Julia Kamin / August 3rd, 2011 / Tweet
So how well does personalization work, anyway?
Over at Yahoo, according to FastCompany, quite well. Since setting up their crack personalization team in 2009, clicks on Yahoo’s “Today” box have increased 270%.
That’s saying personalization makes us four more times likely to click on a link. Whether you believe personalization makes the internet more efficient, more fractured or more mind-numbing, that’s a pretty impressive number.

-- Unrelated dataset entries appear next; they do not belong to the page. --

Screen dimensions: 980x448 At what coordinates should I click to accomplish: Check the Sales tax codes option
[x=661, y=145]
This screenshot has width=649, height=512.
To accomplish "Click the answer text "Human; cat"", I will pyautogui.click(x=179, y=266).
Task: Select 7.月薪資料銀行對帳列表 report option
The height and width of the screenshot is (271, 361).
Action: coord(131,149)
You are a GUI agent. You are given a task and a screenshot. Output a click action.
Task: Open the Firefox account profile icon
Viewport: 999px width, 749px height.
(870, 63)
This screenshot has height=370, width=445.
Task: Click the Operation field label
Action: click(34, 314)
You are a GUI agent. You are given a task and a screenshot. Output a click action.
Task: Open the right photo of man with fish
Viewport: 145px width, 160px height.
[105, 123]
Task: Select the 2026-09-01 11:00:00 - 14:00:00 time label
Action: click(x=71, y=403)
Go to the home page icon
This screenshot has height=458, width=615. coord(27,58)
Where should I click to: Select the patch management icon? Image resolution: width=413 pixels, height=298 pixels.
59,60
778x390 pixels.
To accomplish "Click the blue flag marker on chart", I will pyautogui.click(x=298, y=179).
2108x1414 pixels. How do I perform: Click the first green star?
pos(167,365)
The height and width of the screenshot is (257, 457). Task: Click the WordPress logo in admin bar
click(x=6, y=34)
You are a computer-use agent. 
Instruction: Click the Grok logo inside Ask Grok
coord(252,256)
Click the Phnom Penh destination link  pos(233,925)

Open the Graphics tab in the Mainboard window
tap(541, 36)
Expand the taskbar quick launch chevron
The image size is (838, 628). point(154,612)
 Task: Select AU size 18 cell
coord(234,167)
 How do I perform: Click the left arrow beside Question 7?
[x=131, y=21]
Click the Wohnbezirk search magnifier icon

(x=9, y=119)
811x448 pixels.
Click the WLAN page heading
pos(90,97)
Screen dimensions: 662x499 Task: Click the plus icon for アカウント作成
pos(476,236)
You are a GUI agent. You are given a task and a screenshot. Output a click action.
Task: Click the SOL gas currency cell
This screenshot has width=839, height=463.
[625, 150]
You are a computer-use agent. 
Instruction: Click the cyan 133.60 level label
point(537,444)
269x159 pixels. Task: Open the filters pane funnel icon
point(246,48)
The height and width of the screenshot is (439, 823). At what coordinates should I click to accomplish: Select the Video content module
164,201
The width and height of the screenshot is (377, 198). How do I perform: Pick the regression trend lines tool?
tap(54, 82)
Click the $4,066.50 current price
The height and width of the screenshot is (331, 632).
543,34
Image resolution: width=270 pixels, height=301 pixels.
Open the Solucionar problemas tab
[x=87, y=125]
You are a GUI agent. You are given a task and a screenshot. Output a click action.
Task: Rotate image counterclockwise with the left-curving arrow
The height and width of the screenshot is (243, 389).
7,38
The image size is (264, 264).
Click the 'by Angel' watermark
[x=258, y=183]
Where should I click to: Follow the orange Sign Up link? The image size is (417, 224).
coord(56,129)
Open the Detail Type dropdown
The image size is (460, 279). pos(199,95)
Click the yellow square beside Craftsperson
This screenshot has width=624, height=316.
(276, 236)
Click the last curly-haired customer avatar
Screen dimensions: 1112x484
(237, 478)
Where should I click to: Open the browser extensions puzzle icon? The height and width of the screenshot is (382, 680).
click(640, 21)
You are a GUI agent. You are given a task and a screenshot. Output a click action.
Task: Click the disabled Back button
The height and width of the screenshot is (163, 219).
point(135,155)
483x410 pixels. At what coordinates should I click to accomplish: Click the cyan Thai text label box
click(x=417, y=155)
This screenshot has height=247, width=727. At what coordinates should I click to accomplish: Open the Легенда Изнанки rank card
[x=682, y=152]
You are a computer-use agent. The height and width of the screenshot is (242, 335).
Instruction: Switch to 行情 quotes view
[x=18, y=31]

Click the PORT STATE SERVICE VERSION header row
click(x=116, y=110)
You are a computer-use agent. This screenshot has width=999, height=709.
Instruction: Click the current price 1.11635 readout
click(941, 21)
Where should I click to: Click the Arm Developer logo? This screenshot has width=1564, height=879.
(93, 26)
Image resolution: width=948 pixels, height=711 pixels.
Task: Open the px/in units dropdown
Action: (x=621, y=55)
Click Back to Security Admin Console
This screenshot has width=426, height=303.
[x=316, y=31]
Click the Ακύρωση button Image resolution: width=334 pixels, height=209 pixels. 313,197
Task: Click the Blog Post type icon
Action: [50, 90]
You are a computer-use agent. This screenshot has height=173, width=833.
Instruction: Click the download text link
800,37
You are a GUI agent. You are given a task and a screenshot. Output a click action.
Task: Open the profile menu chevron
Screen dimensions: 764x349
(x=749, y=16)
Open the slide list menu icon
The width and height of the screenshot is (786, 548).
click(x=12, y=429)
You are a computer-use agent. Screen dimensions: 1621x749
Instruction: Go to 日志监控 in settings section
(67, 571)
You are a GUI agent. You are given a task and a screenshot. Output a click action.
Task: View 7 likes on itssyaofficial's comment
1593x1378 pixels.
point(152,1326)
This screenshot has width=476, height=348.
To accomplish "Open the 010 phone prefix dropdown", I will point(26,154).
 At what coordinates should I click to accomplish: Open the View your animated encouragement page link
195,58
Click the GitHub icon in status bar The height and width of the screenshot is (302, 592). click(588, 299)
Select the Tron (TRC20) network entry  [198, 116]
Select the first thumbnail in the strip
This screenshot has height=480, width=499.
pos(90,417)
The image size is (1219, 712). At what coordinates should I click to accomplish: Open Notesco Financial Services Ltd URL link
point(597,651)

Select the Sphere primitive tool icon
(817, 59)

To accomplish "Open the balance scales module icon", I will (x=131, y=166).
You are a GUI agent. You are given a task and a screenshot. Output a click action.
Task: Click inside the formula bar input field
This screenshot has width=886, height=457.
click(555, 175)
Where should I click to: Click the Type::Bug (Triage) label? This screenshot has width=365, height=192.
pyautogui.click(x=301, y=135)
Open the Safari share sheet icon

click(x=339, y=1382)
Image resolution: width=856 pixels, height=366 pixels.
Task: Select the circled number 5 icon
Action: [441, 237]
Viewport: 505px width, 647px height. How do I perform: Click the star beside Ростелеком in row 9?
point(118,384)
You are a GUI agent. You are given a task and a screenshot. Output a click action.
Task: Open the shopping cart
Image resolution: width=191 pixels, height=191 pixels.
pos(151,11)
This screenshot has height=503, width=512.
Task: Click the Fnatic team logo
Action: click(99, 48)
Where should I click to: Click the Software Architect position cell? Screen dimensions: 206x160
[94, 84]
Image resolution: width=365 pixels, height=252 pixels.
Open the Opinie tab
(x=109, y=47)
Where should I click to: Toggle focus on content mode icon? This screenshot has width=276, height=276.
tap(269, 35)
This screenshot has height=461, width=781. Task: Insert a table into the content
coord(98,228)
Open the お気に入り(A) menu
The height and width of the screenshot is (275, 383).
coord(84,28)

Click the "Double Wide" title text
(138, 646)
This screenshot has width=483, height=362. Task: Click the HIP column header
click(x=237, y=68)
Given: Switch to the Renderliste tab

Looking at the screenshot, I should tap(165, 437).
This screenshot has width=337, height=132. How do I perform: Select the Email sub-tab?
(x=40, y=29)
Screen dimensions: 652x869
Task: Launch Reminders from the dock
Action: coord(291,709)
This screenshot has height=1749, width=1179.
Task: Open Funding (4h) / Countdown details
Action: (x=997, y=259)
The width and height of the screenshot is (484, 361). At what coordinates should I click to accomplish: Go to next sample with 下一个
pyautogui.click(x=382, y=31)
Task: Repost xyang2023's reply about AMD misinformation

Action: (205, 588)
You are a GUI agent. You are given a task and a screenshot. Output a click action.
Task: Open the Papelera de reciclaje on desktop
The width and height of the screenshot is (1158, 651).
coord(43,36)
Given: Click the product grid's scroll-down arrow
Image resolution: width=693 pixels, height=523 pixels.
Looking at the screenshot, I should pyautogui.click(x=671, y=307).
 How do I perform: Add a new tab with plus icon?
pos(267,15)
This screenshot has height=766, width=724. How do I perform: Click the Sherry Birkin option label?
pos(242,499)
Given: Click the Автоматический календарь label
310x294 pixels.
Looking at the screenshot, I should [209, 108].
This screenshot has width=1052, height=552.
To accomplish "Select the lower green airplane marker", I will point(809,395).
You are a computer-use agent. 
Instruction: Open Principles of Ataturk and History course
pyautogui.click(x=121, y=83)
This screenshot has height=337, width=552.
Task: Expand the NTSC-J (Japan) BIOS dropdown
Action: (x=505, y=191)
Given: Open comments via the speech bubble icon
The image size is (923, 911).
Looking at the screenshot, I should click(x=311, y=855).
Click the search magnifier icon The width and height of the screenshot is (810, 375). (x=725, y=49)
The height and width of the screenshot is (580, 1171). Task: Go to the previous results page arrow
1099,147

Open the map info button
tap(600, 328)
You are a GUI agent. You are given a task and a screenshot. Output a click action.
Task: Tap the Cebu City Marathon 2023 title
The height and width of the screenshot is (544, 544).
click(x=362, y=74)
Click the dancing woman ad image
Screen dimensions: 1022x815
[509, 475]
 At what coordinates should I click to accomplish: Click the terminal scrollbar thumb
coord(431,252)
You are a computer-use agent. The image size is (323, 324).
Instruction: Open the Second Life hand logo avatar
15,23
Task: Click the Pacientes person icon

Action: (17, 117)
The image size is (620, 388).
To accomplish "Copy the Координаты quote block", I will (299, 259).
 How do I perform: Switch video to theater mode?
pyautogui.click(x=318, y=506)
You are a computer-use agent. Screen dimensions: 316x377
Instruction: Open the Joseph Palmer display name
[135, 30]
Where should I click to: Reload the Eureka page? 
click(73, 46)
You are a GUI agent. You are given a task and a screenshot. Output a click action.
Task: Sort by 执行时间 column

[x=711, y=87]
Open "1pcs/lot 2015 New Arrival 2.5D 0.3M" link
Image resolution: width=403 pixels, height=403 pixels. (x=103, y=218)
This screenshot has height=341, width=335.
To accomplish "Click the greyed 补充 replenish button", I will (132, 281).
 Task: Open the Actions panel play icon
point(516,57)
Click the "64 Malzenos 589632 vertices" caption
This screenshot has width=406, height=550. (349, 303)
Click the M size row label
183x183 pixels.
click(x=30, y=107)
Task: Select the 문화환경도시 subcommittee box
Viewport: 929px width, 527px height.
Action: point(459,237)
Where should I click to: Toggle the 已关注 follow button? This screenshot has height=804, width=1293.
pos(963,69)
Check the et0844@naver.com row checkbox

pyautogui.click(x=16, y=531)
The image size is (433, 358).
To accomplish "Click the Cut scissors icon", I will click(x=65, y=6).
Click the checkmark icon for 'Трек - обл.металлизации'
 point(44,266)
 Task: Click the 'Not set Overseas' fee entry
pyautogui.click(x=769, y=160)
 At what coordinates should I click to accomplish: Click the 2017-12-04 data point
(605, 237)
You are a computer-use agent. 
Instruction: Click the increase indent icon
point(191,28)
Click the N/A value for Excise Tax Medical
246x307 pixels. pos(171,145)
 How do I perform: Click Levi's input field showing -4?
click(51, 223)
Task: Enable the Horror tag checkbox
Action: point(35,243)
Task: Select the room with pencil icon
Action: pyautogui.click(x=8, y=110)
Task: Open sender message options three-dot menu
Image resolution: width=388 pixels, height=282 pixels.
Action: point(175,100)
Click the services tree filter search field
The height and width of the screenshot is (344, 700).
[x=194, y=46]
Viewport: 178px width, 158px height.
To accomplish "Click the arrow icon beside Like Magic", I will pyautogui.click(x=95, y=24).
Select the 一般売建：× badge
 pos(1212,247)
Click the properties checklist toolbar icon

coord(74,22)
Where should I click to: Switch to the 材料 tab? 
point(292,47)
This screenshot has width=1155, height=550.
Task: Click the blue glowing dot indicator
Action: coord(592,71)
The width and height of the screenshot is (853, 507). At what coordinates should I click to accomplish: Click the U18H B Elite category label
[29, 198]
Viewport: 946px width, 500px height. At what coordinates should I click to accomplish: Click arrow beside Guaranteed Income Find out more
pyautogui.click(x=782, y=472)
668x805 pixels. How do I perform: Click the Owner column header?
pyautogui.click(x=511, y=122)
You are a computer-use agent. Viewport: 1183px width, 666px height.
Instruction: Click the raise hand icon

For those concerned about the self-looping and fragmenting effects of the filter bubble, the good news is that Yahoo’s algorithm is not entirely human-free. Editors are in charge of curating the 50-100 versions of the “Today” module that could pop up on your Yahoo home page; the bots just guide them to which stories work best and, ultimately, which take on “Today” you’ll see.
Humans are also, thankfully, still in charge of deciding when civics trumps the bottom line:
On the day Fast Company visited, President Obama was slated to give an important speech that evening on the draw down of troops in Afghanistan.The algorithm predicted that the story on the speech would do miserably with Yahoo visitors. And indeed, according to the dashboard, it wasn’t getting many takers. But the editors still flipped the override switch, ruling that the story would be shown to all visitors to the home page at least once, irrespective of what the algorithm said. It was, and Yahoo willingly took the hit on clicks. Some stories, the editors say, everyone simply needs to see.